** Set task 1 **
Please condense the paragraph beginning "While the encounter with cinephiliac moments" in the passage on cinephilia into a short bulleted list that keeps its main facts.

>> Begin Text provided

Colin MacCabe (1997) has noted the remarkable similarities between Barthes's last book and André Bazin's cornerstone theoretical statement, 'The Ontology of the Photographic Image.' In that essay, Bazin analyzed photography's unique place in the history of image-making practices, all of which have sought 'the preservation of life by a representation of life' (1969: 10). Emphasizing its indexical status, Bazin compares a photograph to a death mask - the Shroud of Turin or the Veil of Veronica - a representation produced by direct contact with an object or person. This characteristic, in combination with the automatism of production, results in 'the irrational power' that the photograph has over us (1969: 14). Thus, Barthes's punctum or Willemen's cinephiliac moment - which Willemen links explicitly to Bazin's photographic ontology (1994: 243) - is the site where this prior presence, this fleeting moment of history, is felt most intensely or magically. The experience of such revelatory moments, Willemen stresses, is an experience 'of relating to something that is dead, past, but alive in memory,' thus his choice of the term 'cinephiliac' over 'cinephilic,' because of the former's overtones of necrophilia' (1994: 227). Your moment of revelation 'may be different from the person sitting next to you, in which case you may have to dig him or her in the ribs with your elbow to alert them'; nevertheless, he concludes, 'There is a theory of the cinema implicit in the dig of the elbow into the ribs just as much as there is in Metz's work' (1994: 237). And perhaps, as we shall see, a theory of the history of cinema as well.

Panoramic Perception

While the encounter with cinephiliac moments may be a defining experience for the movie lover, locating them requires a different spectatorial posture than the one assumed and prescribed by dominant cinema. In contrast to that cinema's correctly disciplined viewer is one who, as Roger Cardinal writes, possesses a 'wilfully perverse gaze' (1986: 118), one that actively resists the congruity forced on images by the continuity system and instead seeks out the details not categorizable as studia. Cardinal explains:

A distinction thus emerges between two divergent strategies of viewing. The first is the 'literate' mode in which a single-minded gaze is directed towards the obvious Gestalt or figure on offer; where the artist has centred or signalled his image in accordance with the conventions of representation, the viewer's gaze will be attuned to the focal message and will ignore its periphery. [. . .] The second mode is one which focuses less narrowly and instead roams over the frame, sensitive to its textures and surfaces--to its ground. This mode may be associated with 'non-literacy' and with habits of looking which are akin to habits of touching. The mobile eye which darts from point to point will tend to clutch at fortuitous detail or to collect empathetic impressions of touch sensations (1986: 124).

>> End Text provided
>> Begin Source data

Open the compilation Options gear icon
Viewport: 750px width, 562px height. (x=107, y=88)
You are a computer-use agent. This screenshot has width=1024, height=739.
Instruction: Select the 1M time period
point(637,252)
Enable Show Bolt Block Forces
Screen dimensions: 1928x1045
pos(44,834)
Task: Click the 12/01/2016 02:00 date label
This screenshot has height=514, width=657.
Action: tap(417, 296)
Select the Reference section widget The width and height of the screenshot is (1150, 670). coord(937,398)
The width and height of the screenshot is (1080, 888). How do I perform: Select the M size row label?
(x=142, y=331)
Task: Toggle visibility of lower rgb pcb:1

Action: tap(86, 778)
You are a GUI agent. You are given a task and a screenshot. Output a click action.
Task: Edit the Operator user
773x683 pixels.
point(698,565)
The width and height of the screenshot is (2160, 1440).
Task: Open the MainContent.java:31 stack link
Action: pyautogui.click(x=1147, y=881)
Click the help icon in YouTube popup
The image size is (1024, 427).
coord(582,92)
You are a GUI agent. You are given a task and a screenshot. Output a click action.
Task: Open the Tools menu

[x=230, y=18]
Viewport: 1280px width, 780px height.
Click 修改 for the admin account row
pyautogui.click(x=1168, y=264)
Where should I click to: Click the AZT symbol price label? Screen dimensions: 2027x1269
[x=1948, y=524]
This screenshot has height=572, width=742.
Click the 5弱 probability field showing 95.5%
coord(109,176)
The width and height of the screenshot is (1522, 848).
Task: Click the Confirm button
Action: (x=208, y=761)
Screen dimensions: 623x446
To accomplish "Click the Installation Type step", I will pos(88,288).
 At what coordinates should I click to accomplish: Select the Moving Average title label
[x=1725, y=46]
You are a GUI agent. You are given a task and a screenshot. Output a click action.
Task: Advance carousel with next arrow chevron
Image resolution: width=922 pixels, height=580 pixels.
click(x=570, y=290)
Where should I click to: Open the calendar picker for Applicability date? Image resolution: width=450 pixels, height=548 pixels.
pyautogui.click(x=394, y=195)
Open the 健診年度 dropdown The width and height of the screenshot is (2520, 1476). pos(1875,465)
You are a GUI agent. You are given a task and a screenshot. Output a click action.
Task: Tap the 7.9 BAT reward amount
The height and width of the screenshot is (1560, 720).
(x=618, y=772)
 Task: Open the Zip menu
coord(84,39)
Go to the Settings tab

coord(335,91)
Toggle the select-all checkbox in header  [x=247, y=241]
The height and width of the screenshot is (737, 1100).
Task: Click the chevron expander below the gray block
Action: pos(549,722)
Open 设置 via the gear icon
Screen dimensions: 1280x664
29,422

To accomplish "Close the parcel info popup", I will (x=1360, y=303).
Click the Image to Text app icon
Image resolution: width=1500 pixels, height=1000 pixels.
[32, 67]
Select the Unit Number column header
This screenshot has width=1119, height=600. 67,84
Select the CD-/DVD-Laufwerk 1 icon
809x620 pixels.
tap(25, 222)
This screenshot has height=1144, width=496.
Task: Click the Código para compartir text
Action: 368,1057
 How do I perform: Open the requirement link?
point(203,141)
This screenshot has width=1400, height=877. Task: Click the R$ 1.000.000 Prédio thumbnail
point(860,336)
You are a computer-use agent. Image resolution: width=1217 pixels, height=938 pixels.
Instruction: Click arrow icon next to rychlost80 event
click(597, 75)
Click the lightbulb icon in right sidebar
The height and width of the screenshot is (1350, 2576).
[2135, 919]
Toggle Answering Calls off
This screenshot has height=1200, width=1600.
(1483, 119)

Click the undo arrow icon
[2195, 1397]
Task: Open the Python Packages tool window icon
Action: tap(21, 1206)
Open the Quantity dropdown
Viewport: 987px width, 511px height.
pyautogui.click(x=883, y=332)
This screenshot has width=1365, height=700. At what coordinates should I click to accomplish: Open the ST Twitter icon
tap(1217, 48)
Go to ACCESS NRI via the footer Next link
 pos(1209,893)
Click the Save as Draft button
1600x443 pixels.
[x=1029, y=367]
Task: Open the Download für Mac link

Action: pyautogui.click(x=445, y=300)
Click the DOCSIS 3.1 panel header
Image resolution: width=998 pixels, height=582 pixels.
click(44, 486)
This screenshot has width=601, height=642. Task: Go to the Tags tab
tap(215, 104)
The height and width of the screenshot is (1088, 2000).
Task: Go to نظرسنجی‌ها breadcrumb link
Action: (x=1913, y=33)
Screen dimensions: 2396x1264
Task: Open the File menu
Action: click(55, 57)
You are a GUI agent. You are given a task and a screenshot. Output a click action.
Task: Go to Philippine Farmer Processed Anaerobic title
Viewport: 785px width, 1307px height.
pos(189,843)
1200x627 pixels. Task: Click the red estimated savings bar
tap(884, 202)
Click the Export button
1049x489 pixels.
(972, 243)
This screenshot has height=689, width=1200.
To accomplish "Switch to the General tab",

>> End Source data

** Set task 2 **
Copy the rows starting at the first row and ending at the line that contains "(x=142, y=331)", with both of those lines included.

** Written solution 1 **
- Cinephiliac moments may define the movie lover's experience, but finding them calls for a way of watching different from the one dominant cinema assumes and prescribes.
- In contrast to that cinema's disciplined viewer, this viewer has what Roger Cardinal calls a "wilfully perverse gaze" (1986: 118).
- This gaze resists the congruity that the continuity system forces on images and instead seeks out details that cannot be categorized as studia.

** Written solution 2 **
Open the compilation Options gear icon
Viewport: 750px width, 562px height. (x=107, y=88)
You are a computer-use agent. This screenshot has width=1024, height=739.
Instruction: Select the 1M time period
point(637,252)
Enable Show Bolt Block Forces
Screen dimensions: 1928x1045
pos(44,834)
Task: Click the 12/01/2016 02:00 date label
This screenshot has height=514, width=657.
Action: tap(417, 296)
Select the Reference section widget The width and height of the screenshot is (1150, 670). coord(937,398)
The width and height of the screenshot is (1080, 888). How do I perform: Select the M size row label?
(x=142, y=331)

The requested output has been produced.